Display the first trained linear regression model.

`Mdl1 = CVMdl.Trained{1}`
```Mdl1 = RegressionLinear ResponseName: 'Y' ResponseTransform: 'none' Beta: [1000x15 double] Bias: [1x15 double] Lambda: [1x15 double] Learner: 'leastsquares' Properties, Methods ```

`Mdl1` is a `RegressionLinear` model object. `fitrlinear` constructed `Mdl1` by training on the first four folds. Because `Lambda` is a sequence of regularization strengths, you can think of `Mdl1` as 15 models, one for each regularization strength in `Lambda`.

Estimate the cross-validated MSE.

`mse = kfoldLoss(CVMdl);`

Higher values of `Lambda` lead to predictor variable sparsity, which is a good quality of a regression model. For each regularization strength, train a linear regression model using the entire data set and the same options as when you cross-validated the models. Determine the number of nonzero coefficients per model.

```Mdl = fitrlinear(X,Y,'ObservationsIn','columns','Lambda',Lambda,... 'Learner','leastsquares','Solver','sparsa','Regularization','lasso'); numNZCoeff = sum(Mdl.Beta~=0);```

In the same figure, plot the cross-validated MSE and frequency of nonzero coefficients for each regularization strength. Plot all variables on the log scale.

```figure [h,hL1,hL2] = plotyy(log10(Lambda),log10(mse),... log10(Lambda),log10(numNZCoeff)); hL1.Marker = 'o'; hL2.Marker = 'o'; ylabel(h(1),'log_{10} MSE') ylabel(h(2),'log_{10} nonzero-coefficient frequency') xlabel('log_{10} Lambda') hold off``` Choose the index of the regularization strength that balances predictor variable sparsity and low MSE (for example, `Lambda(10)`).

`idxFinal = 10;`

Extract the model with corresponding to the minimal MSE.

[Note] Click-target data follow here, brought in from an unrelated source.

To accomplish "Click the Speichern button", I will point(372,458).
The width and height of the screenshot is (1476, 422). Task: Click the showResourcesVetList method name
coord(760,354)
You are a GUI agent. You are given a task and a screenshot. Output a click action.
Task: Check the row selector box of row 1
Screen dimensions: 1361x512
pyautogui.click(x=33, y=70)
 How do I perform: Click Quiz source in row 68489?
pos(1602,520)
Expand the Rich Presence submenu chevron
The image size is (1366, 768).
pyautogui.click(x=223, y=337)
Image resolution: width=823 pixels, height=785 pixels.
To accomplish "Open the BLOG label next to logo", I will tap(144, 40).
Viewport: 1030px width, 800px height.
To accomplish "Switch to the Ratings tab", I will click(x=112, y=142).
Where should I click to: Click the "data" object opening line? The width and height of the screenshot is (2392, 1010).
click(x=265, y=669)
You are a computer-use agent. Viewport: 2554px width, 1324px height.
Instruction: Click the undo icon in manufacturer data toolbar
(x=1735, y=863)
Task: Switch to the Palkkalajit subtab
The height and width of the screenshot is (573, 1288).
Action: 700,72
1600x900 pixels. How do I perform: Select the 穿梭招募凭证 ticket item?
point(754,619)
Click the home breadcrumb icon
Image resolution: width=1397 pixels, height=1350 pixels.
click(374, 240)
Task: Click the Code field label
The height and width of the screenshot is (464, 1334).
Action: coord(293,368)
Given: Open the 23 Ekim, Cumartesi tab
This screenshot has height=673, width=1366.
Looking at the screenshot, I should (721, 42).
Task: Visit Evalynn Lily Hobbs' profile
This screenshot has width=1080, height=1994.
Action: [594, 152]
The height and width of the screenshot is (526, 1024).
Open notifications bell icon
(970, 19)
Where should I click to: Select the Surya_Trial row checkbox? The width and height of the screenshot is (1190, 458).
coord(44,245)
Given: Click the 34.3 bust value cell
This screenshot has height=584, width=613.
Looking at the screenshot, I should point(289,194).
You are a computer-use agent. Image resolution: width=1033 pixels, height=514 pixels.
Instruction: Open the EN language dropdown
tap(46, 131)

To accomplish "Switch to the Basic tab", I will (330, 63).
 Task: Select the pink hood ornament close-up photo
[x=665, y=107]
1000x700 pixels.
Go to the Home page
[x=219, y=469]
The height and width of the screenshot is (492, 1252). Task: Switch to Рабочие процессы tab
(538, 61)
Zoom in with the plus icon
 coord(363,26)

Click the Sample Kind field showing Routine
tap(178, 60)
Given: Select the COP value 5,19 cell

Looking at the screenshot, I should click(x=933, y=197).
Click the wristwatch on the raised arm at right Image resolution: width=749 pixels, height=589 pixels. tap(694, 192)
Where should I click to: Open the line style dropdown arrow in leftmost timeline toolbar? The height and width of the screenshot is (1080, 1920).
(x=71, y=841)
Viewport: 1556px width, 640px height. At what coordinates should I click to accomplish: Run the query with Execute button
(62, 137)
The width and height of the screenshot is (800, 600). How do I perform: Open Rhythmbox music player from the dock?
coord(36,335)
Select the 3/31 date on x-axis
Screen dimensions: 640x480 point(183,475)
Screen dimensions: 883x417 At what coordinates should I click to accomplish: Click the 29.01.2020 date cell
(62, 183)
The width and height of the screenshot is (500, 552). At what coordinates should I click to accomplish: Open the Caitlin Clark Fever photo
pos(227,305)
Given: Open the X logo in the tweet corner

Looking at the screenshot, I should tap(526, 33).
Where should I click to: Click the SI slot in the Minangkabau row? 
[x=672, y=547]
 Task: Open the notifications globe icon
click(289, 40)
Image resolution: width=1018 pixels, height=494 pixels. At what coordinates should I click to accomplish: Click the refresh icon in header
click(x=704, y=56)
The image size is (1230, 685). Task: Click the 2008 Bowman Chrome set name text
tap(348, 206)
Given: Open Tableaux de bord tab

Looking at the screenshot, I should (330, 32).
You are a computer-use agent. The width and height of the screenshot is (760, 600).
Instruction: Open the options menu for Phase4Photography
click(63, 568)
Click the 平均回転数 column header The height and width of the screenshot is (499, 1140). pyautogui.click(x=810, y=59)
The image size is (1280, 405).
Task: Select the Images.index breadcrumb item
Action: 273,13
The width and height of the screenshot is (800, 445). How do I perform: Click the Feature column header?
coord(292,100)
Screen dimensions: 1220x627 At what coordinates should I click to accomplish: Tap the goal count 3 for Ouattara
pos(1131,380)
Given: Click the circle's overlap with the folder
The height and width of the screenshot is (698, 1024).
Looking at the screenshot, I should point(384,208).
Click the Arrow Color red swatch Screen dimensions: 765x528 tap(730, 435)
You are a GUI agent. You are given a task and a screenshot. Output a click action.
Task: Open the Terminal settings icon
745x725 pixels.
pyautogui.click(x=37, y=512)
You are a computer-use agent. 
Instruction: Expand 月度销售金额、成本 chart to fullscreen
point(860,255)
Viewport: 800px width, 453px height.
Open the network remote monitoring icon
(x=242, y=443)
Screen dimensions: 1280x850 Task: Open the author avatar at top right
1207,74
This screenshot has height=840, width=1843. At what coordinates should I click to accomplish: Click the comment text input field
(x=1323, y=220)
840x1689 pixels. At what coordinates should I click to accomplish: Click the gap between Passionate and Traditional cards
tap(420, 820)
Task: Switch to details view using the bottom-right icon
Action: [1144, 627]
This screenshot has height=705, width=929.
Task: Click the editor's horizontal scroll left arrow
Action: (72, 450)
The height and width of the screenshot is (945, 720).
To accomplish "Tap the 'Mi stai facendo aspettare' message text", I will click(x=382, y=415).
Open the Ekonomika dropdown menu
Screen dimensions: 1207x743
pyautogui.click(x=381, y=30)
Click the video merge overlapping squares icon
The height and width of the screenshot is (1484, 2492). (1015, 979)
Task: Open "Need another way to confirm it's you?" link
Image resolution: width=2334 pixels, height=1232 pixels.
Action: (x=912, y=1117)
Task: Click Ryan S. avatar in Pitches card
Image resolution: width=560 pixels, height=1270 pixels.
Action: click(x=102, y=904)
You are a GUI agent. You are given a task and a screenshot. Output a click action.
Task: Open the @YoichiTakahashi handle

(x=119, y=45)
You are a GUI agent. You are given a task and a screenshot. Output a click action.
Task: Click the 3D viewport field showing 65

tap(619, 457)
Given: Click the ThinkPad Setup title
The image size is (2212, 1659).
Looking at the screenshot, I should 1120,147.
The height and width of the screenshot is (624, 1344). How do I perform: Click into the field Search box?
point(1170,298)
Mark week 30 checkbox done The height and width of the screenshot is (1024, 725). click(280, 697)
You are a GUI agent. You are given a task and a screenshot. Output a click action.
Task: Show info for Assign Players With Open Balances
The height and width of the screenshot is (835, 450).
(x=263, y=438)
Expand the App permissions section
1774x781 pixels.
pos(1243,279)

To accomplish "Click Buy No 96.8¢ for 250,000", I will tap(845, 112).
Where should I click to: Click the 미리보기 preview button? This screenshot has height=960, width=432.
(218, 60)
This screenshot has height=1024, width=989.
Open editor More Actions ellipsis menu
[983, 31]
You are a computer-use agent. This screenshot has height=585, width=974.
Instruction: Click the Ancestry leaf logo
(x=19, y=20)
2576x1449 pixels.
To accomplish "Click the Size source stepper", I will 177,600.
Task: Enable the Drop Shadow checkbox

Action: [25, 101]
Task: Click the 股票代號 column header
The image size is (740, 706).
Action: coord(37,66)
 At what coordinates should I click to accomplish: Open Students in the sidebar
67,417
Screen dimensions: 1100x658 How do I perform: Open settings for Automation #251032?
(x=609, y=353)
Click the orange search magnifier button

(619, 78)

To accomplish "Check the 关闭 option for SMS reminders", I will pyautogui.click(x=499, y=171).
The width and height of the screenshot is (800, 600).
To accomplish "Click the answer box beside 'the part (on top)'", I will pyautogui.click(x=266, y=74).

`MdlFinal = selectModels(Mdl,idxFinal)`
```MdlFinal = RegressionLinear ResponseName: 'Y' ResponseTransform: 'none' Beta: [1000x1 double] Bias: -0.0050 Lambda: 0.0037 Learner: 'leastsquares' Properties, Methods ```
`idxNZCoeff = find(MdlFinal.Beta~=0)`
```idxNZCoeff = 2×1 100 200 ```
`EstCoeff = Mdl.Beta(idxNZCoeff)`
```EstCoeff = 2×1 1.0051 1.9965 ```

`MdlFinal` is a `RegressionLinear` model with one regularization strength. The nonzero coefficients `EstCoeff` are close to the coefficients that simulated the data.